About one-third of the entire cellular proteome are membrane proteins. Upon synthesis, they are sorted to their target organelles. Cells use multiple proteins to ensure this sorting process happens faithfully and efficiently. However, the targeting reactions are not foolproof and some membrane proteins still end up on the wrong organelle due to targeting mistakes. To correct these targeting mistakes, cells use various machineries to actively look for mistargeted proteins and help remove them from the wrong organellar membrane. Recently, it was shown that an outer mitochondrial membrane (OMM) protein Msp1 (in yeast; ATAD1 in humans) is able to selectively recognize mistargeted membrane proteins on the OMM and physcially pull them out of the membrane. The extracted membrane proteins are then degraded or sent back to their target organelle.
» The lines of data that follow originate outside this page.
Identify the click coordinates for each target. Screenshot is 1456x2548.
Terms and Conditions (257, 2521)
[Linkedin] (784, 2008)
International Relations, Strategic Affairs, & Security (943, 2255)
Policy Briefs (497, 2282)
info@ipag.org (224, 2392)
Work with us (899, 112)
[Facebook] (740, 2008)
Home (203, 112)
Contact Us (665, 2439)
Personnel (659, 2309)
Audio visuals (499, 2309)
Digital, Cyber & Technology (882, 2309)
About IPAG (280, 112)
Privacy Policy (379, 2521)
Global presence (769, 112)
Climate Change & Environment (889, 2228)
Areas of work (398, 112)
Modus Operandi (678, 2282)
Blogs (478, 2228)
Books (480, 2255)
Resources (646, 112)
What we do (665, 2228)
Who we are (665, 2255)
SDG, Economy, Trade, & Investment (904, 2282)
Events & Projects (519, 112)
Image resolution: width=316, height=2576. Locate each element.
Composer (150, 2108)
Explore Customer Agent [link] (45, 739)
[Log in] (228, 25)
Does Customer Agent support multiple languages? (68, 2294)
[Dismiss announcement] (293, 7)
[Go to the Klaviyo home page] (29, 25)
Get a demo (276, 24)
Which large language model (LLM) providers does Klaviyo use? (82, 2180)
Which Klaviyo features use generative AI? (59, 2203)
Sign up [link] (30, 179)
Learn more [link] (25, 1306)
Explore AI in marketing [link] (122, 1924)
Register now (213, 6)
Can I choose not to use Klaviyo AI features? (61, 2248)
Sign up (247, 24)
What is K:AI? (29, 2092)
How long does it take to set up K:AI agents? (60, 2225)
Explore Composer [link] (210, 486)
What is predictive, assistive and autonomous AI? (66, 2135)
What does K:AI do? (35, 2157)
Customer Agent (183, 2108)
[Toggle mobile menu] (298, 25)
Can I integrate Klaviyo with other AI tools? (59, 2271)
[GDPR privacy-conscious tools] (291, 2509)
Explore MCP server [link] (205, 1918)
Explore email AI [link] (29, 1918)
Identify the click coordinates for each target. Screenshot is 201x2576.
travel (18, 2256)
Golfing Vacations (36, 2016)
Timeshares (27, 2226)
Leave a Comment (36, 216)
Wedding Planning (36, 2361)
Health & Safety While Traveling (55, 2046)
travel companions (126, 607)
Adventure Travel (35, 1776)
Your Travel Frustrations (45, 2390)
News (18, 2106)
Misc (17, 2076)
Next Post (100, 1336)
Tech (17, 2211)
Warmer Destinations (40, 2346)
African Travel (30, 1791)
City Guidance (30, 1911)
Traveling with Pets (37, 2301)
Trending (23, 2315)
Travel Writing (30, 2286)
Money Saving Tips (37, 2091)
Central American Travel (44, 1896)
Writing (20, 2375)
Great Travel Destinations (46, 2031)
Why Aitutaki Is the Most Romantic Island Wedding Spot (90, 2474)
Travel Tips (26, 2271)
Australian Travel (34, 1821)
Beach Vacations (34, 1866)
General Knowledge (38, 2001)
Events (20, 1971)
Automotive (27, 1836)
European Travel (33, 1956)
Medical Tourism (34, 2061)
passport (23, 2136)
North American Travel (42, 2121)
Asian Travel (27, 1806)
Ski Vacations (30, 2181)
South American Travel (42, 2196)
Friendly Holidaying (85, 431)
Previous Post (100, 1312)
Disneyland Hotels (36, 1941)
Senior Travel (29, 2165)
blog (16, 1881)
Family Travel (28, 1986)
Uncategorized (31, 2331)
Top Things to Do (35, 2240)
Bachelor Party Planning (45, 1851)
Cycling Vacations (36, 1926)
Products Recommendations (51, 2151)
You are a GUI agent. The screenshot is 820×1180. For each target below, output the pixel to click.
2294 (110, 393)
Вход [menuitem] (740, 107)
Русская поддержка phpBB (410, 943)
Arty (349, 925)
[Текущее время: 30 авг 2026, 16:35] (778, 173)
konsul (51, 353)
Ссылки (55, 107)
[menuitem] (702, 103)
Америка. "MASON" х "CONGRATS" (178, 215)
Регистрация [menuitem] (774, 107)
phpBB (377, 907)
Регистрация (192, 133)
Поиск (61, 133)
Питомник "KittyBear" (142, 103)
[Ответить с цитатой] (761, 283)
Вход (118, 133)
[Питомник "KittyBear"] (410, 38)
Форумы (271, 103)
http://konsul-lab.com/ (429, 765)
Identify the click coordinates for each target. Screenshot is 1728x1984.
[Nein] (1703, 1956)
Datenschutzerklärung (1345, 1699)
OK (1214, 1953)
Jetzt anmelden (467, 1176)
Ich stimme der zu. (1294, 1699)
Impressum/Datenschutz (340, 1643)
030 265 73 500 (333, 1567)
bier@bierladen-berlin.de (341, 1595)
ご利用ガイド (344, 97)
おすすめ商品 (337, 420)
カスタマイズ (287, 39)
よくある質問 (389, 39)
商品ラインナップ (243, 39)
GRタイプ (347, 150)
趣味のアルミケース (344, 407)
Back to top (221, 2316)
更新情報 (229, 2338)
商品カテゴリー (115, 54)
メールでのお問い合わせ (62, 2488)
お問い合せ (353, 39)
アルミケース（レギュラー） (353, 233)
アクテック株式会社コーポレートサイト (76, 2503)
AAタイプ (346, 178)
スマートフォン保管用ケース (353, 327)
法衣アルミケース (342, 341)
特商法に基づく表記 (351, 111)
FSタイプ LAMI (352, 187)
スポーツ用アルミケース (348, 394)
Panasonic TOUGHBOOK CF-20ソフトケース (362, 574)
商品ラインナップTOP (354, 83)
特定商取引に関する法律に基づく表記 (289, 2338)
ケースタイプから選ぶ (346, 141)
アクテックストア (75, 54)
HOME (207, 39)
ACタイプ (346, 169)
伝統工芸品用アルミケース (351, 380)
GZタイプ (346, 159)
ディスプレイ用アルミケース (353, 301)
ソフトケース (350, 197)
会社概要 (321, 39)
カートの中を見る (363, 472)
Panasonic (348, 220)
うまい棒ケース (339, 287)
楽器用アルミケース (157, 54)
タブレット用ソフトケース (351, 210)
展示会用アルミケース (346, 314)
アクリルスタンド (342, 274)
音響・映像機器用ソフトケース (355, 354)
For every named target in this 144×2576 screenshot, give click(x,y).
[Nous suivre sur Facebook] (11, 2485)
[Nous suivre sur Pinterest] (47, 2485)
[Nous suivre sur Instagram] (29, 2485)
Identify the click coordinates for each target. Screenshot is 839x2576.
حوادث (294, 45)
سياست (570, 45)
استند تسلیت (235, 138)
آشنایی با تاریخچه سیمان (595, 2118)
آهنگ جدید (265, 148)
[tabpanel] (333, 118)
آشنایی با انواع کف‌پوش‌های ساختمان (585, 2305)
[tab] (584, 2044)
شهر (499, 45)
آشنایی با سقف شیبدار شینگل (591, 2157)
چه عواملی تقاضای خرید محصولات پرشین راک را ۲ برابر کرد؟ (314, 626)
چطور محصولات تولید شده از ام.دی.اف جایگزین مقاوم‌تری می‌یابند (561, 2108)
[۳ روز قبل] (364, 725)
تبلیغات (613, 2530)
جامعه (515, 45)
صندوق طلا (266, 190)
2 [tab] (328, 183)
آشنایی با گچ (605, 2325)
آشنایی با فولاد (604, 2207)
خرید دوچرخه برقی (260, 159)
By doing so, Msp1/ATAD1 ensures the proper localization of membrane proteins and protects mitochondria from damage caused by the accumulation of mistargeted membrane proteins. ATAD1 deletion causes death in mice and multiple mutations in the human ATAD1 gene cause neurological disorders, highlighting its physiological importance (Msp1/ATAD1 review).

Previously, we determined the cryo-EM structures of Msp1 and ATAD1 and showed that it follows the conserved mechanism of AAA unfoldases, which assembles into a homohexamer and traps the substrate in the central pore. There, Msp1/ATAD1 uses multiple aromatic amino acids to firmly grid the substrate and to linearize and extract the it from the membrane (Msp1 paper; ATAD1 paper).